Quorum sensing (QS) is a system by which bacteria communicate with each other according to the density of the population. Through this system, bacteria are able to coordinate changes in gene expression and thereby alter their phenotype to better adapt to the environment (Miller et al., 2001). Our group aims to harness this system to regulate gene expression in our modified bacteria. As more bacteria gather in the hypoxic tumour core, they sense the increase in population density, and then express the gene of interest. Therefore, by placing the gene of interest under both hypoxic and QS regulation, we can precisely regulate the expression of the therapeutic drug or gene.

The system comprises of three main components: AHL, esaR and the esaR Binding Site dependent promoter (esaRBS). AHL is a quorum sensing signal compound produced by the AHL synthase esaI (Bodman, 1995). Typically. EsaR is a luxR homologue capable of binding to promoters containing an esaRBS, silencing expression of promoted genes.

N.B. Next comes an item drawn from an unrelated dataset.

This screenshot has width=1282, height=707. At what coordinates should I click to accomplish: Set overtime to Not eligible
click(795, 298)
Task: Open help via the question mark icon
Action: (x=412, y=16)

This repression can be reversed through the addition of AHL to the system, which binds to esaR to form a complex with a lowered binding ability.

The core component of the QS system consists of two main parts: plac-esaR and esaRBS-GFP (Figure 1). The esaRBS part was derived from known PesaR sequences (Shong and Collins, 2013), esaR from Addgene plasmid #47660. All other components were obtained from the biobricks repository (plac, GFP, BBa_K1804001). Typically, constitutive production of esaR results in a constitutive repression of the GFP gene. However, when a critical bacterial density is reached, production of the AHL QS signal derepresses GFP production, allowing its expression and thus visual identification of activity. However, due to time constraints, we were unable to fully construct this system.